─── DATA TO USE ───

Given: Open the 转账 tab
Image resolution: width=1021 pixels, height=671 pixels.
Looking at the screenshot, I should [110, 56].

───
─── DATA TO USE ───

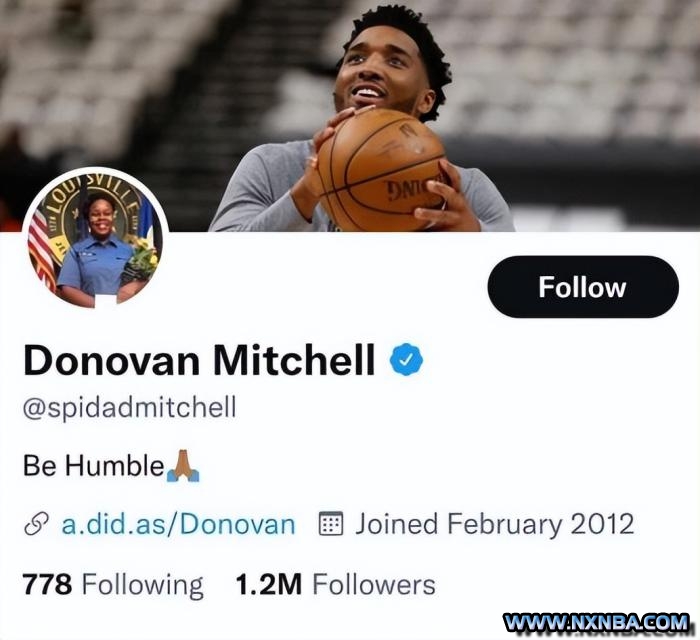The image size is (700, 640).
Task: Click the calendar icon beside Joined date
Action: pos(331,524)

───

### EXERCISE REQUIREMENTS
Update the lines from the one containing "Given: Open the 转账 tab" through the one containing "Looking at the", both included, by swapping "resolution" for "size". Give back only those lines, with nothing else altered.

### EXERCISE SOLUTION
Given: Open the 转账 tab
Image size: width=1021 pixels, height=671 pixels.
Looking at the screenshot, I should [110, 56].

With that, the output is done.